Saved entries
============================================================

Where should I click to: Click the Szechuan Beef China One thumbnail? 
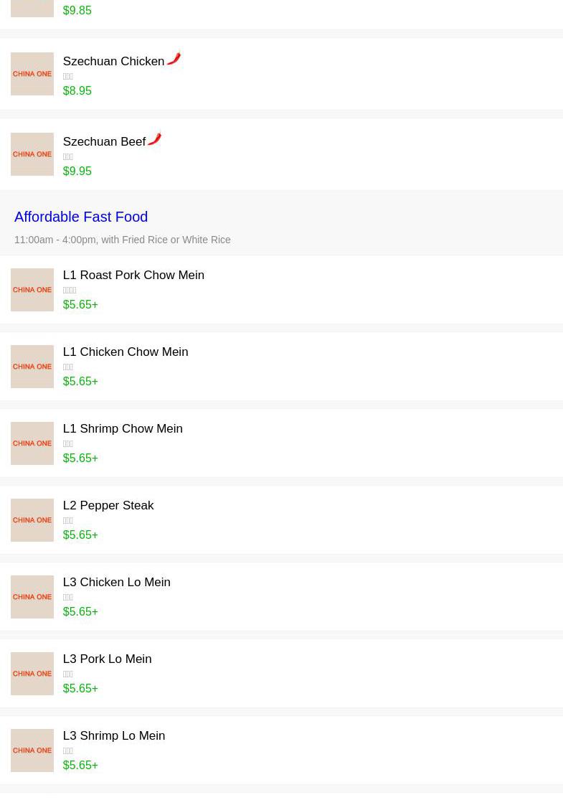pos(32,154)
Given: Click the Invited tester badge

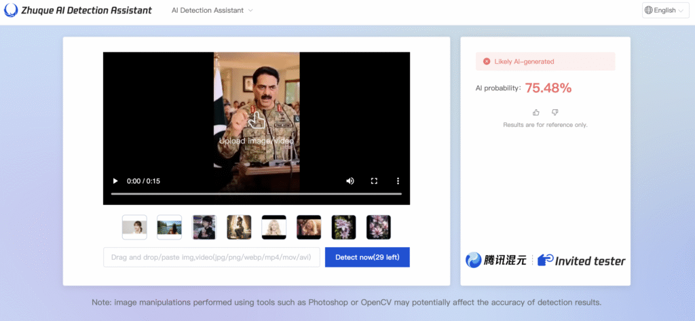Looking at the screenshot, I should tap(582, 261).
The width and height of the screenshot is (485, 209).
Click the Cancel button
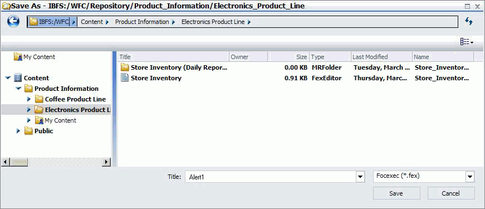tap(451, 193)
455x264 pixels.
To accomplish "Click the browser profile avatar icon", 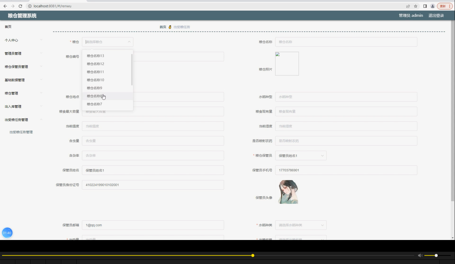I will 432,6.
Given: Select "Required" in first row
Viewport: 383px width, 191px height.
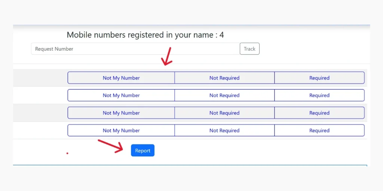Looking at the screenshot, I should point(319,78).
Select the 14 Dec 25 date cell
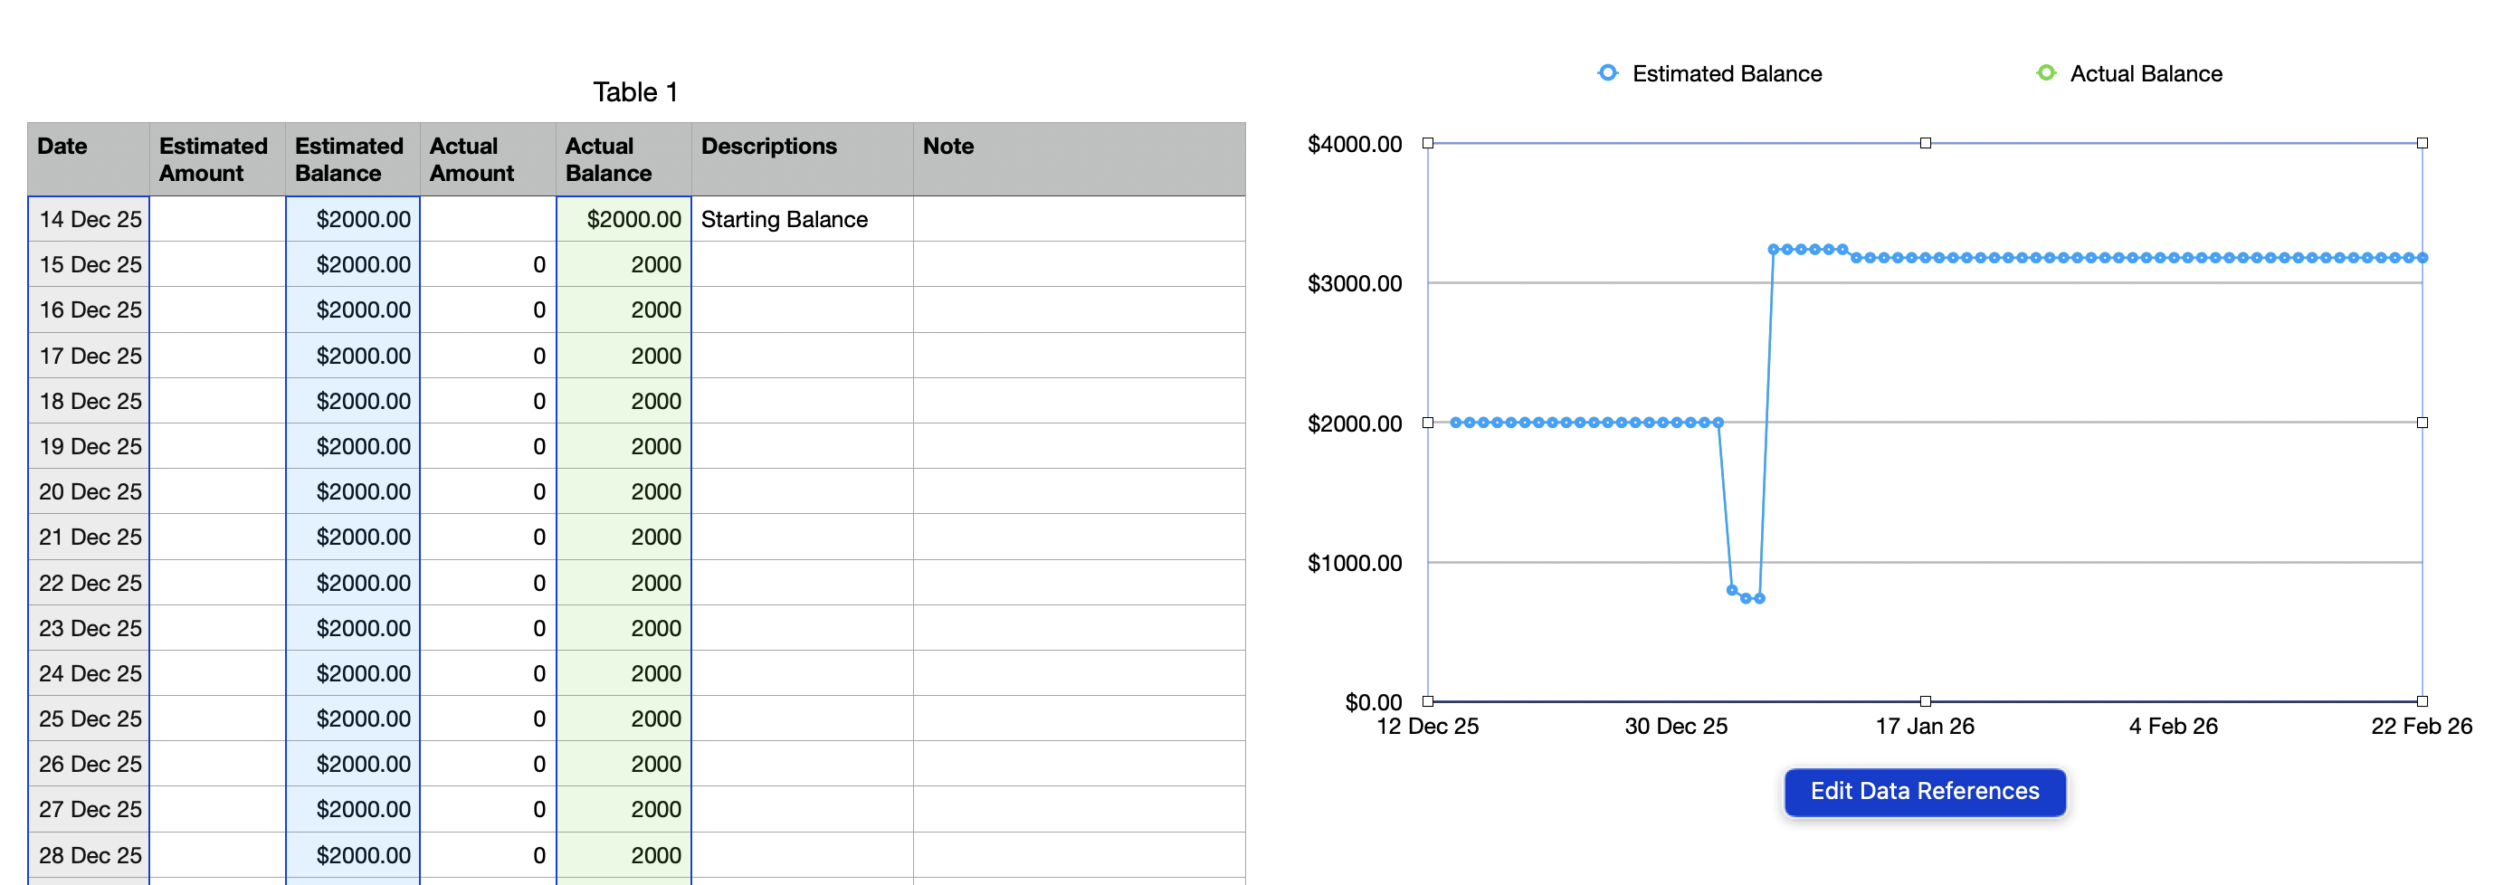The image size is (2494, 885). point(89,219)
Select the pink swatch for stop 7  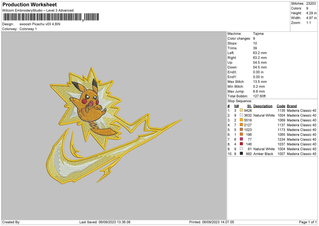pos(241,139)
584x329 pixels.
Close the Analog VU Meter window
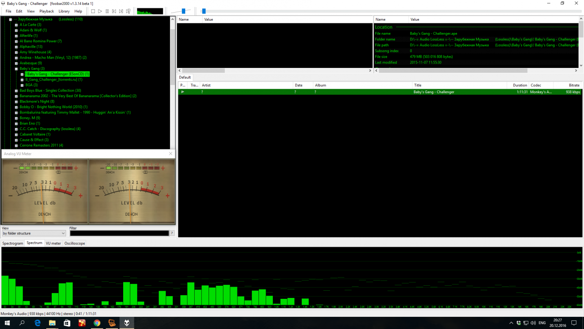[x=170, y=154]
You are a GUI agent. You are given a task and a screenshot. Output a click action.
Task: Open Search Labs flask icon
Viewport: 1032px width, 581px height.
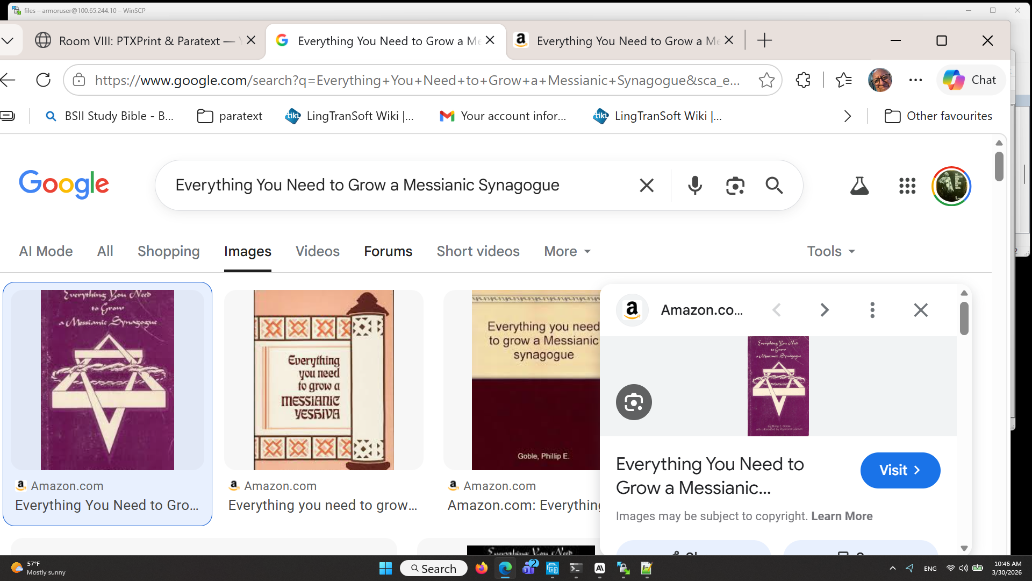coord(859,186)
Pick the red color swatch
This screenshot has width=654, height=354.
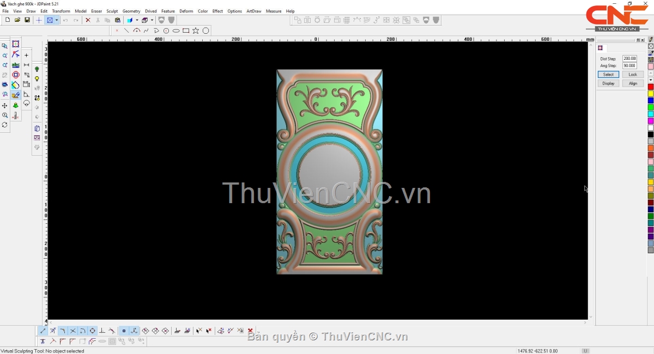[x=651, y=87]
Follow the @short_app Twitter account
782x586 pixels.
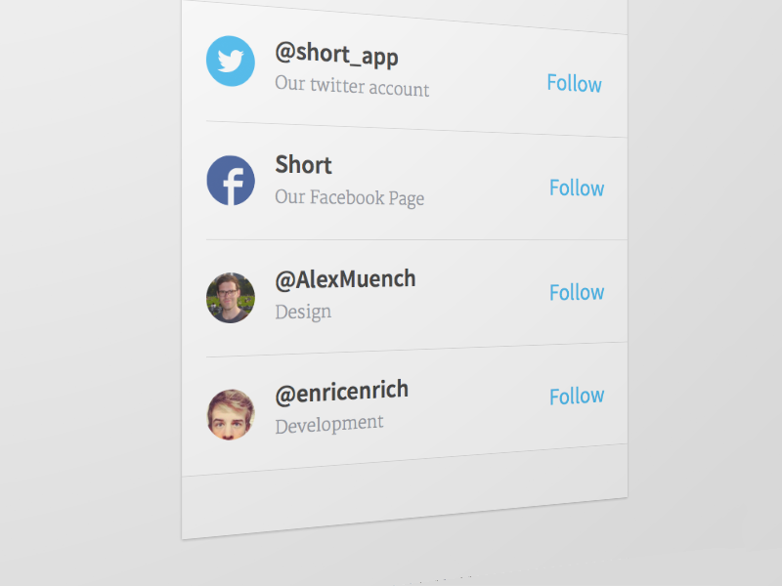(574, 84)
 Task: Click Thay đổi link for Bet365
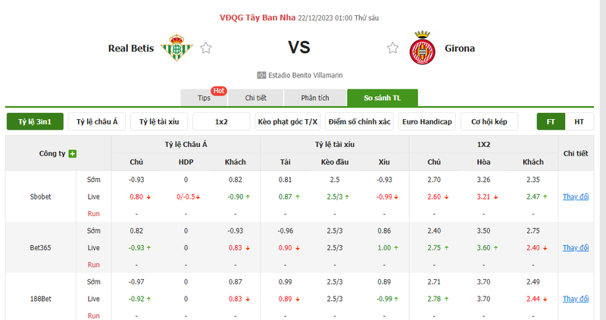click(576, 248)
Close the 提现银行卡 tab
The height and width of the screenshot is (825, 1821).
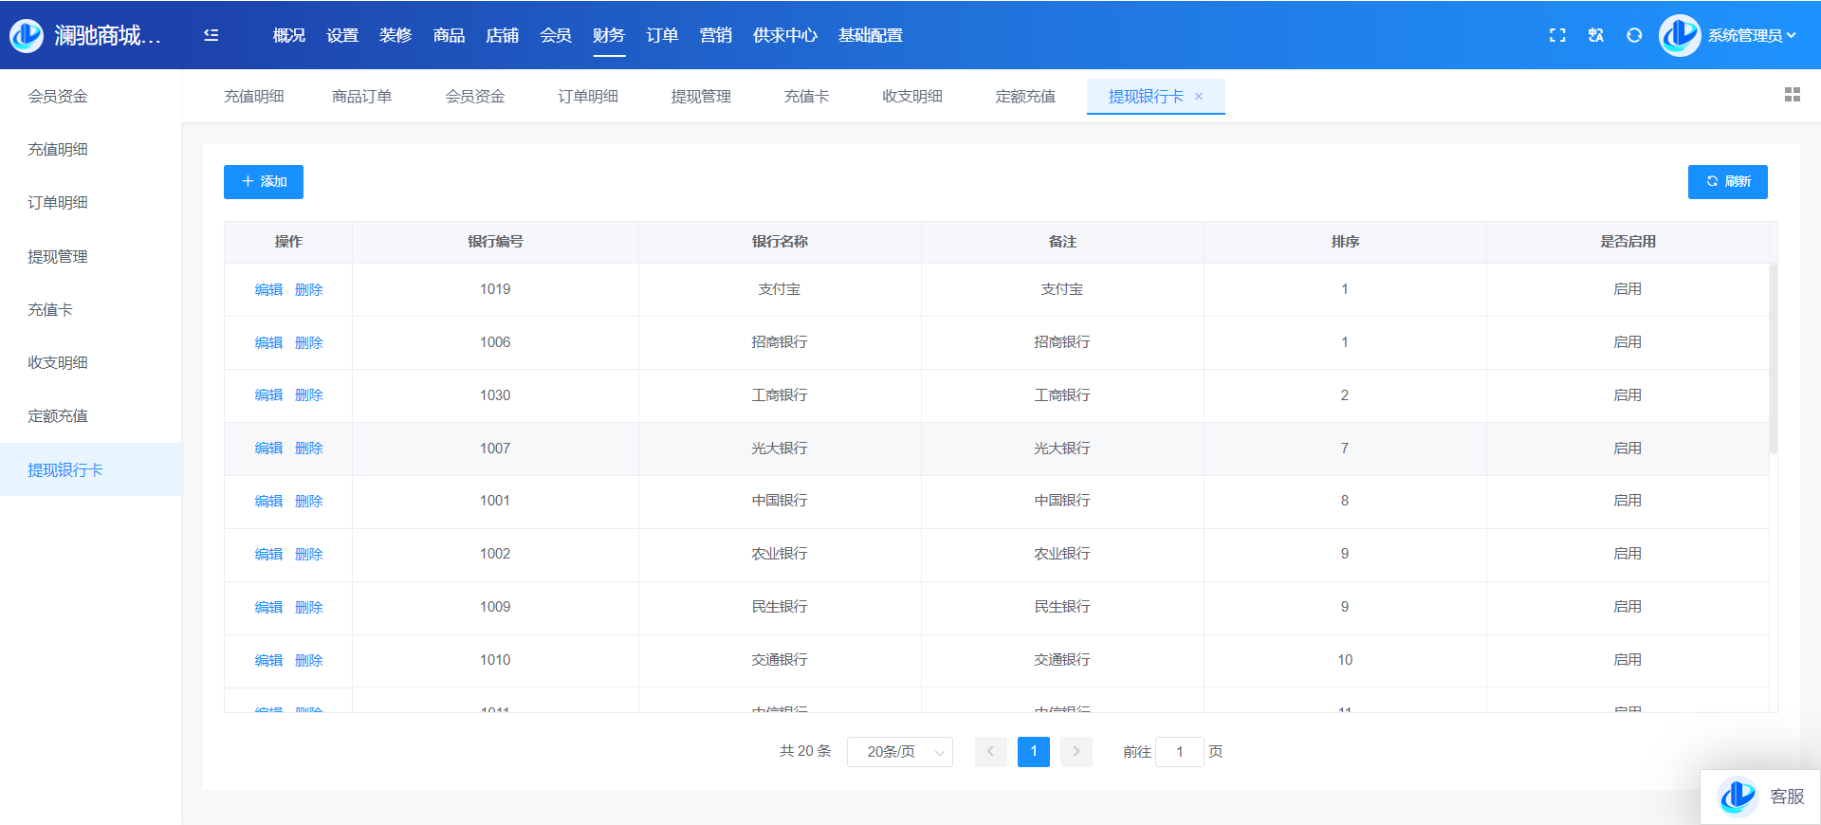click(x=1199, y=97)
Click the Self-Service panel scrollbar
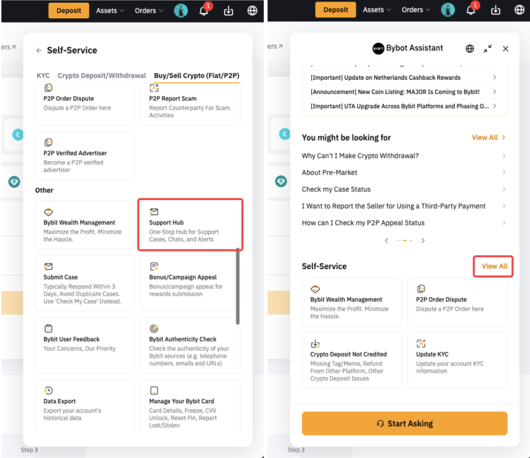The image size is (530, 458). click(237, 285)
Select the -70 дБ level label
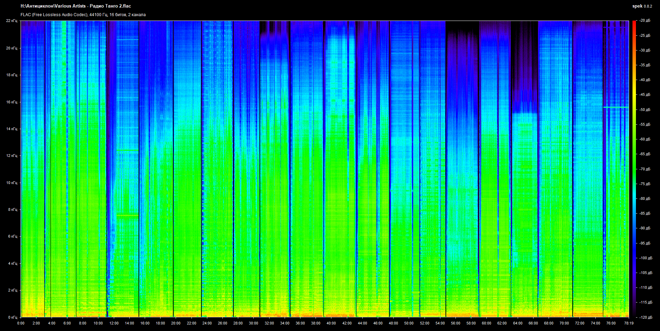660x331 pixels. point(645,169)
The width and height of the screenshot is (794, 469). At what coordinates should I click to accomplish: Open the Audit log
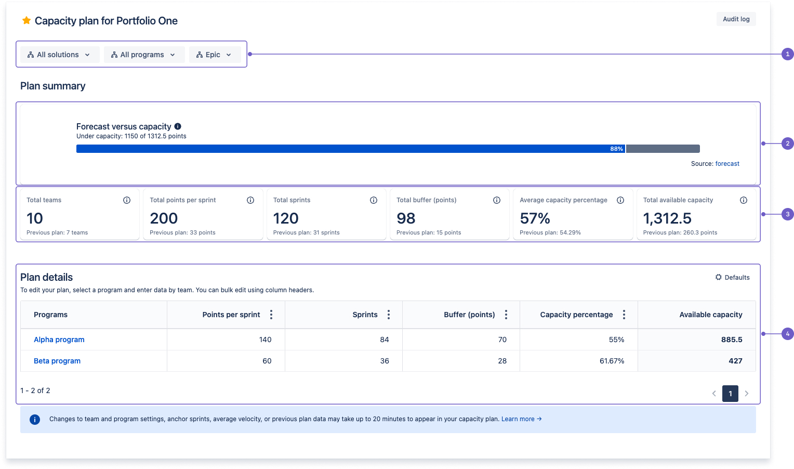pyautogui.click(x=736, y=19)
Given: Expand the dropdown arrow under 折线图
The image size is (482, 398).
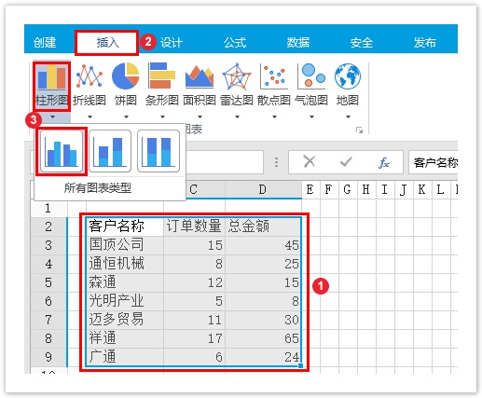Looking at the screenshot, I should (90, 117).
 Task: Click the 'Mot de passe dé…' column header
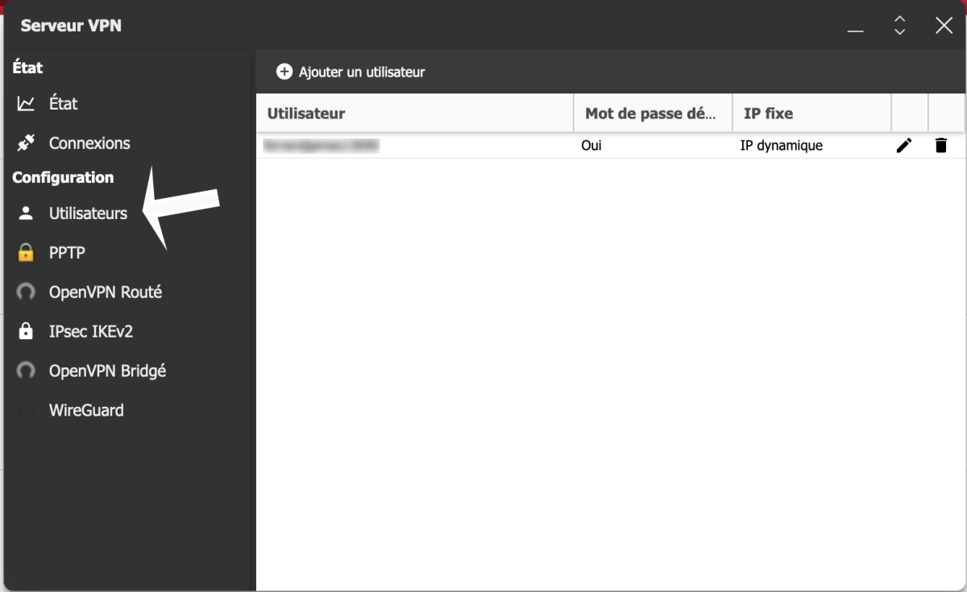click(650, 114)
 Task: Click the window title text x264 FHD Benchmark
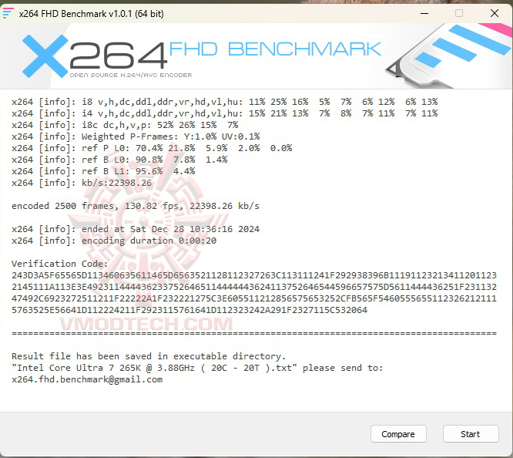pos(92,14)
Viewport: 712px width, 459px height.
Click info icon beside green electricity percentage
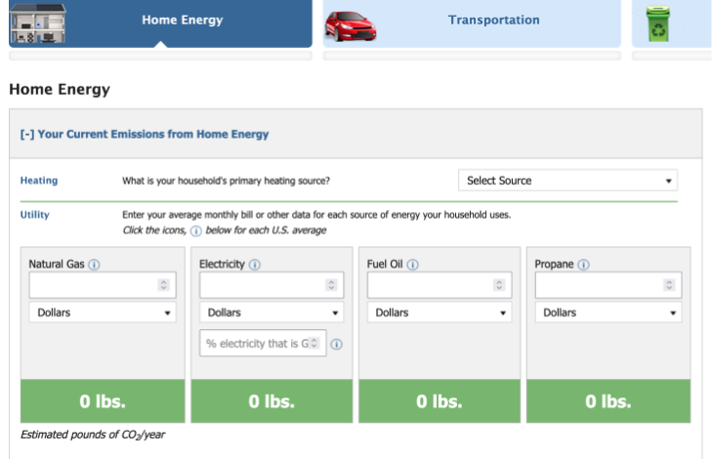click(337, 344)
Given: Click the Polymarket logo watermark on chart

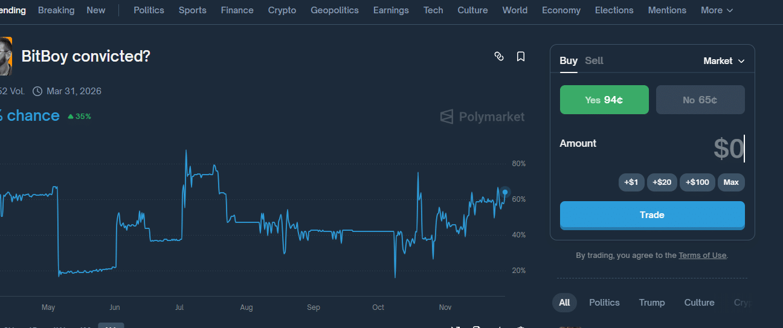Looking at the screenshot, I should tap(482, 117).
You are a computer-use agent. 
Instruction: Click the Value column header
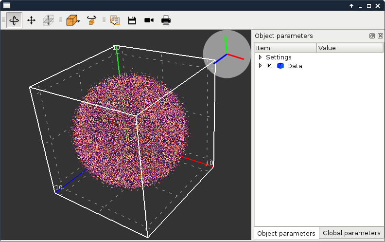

============================================================

Task statement
Each line from the line containing "Click info icon" through the last line above must be written out exactly, and every picture must be omitted.

Solution
Click info icon beside green electricity percentage
click(337, 344)
Given: Click the Polymarket logo watermark on chart

Looking at the screenshot, I should tap(482, 117).
You are a computer-use agent. 
Instruction: Click the Value column header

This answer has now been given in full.